ATP sensitizes the insulin receptor to insulin

Abstract

Insulin receptor with high insulin binding and tyrosine kinase activities has been prepared from human placenta. Based on a molecular mass of 306 kDa for the receptor (the value obtained from the sum of the amino acid residues), this preparation is capable of binding 1.48 mol of insulin per mol of receptor. The receptor is free from phosphatase and ATPase activity and is not stimulated by sodium vanadate.

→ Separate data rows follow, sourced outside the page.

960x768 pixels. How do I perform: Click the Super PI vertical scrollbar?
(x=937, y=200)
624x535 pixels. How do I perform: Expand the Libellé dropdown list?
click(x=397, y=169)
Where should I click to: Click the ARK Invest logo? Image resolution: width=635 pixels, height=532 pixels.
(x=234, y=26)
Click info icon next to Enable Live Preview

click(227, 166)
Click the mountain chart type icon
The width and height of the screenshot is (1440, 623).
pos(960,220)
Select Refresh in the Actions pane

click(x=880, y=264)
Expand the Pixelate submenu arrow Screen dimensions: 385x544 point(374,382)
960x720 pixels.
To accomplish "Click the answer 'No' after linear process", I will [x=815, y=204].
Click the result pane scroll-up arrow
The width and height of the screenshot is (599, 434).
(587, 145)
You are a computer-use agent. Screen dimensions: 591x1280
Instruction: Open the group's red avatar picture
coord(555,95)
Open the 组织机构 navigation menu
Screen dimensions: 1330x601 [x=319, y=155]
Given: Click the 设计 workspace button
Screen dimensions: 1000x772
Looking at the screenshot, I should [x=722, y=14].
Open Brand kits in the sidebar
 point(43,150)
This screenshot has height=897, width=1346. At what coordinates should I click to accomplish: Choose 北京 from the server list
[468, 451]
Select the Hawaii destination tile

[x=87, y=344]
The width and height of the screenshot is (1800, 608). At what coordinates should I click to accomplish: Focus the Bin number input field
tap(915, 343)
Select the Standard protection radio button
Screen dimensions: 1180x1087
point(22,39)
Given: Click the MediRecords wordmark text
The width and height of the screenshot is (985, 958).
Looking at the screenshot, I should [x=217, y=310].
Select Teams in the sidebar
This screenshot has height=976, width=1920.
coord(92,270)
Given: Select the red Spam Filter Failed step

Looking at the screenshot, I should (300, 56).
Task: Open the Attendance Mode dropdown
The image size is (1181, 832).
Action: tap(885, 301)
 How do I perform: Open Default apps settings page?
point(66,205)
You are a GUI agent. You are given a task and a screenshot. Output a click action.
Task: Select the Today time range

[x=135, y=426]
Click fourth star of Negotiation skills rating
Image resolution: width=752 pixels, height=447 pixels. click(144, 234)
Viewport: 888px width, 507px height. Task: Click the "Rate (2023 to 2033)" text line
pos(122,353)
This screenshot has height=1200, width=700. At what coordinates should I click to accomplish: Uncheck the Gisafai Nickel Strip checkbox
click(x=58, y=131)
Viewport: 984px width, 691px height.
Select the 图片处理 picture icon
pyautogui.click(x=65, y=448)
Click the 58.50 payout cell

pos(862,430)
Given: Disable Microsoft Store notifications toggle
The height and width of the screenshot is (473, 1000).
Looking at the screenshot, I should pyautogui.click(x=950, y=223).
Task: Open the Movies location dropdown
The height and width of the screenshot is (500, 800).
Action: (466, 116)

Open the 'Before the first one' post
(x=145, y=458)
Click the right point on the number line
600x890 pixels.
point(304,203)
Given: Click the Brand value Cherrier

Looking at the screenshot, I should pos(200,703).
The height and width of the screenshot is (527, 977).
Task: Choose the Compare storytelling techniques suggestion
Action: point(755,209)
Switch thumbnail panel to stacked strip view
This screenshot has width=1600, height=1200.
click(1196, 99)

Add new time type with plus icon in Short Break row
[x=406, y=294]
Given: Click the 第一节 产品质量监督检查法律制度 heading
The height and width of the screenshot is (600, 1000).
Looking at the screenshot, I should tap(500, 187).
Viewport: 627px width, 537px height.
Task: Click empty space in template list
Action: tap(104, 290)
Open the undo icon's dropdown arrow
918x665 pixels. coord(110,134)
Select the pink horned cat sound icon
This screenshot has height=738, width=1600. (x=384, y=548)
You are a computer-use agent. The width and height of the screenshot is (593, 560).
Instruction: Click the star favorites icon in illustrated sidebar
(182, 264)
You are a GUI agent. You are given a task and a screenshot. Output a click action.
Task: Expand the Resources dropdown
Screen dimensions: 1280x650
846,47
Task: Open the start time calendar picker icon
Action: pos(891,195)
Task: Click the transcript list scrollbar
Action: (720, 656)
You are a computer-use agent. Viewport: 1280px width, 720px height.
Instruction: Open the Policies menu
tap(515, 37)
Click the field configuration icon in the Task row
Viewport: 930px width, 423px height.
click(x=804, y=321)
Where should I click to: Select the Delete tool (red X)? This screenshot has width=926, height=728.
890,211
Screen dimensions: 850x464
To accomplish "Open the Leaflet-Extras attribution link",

Autophosphorylation is linear with respect to receptor concentration, and the 32P incorporated is stable even in the presence of a 100-fold excess of unlabeled ATP. The Km for ATP is 208 microM. N-Ethylmaleimide inhibits autophosphorylation. Alkylation with 3H-labeled N-ethylmaleimide results in the incorporation of 1.13 +/- 0.37 mol of N-ethylmaleimide per mol of insulin binding activity exclusively into the beta subunit of the receptor. The nonhydrolyzable ATP analog adenosine 5'-[beta,gamma-imido]triphosphate stimulates autophosphorylation of the receptor, an effect that is evident at ATP concentrations below 1 mM. The stimulatory effect of adenosine 5'-[beta,gamma-imido]triphosphate is the result of increasing the binding of insulin to the alpha subunit, and this reflects itself in a shift to the left of the insulin dose-response curve for autophosphorylation. The same is true for ATP. As a consequence, it is now possible to reconcile the concentration of insulin necessary for stimulating the autophosphorylation reaction with physiological levels and with the levels of insulin required for its classical biological effects.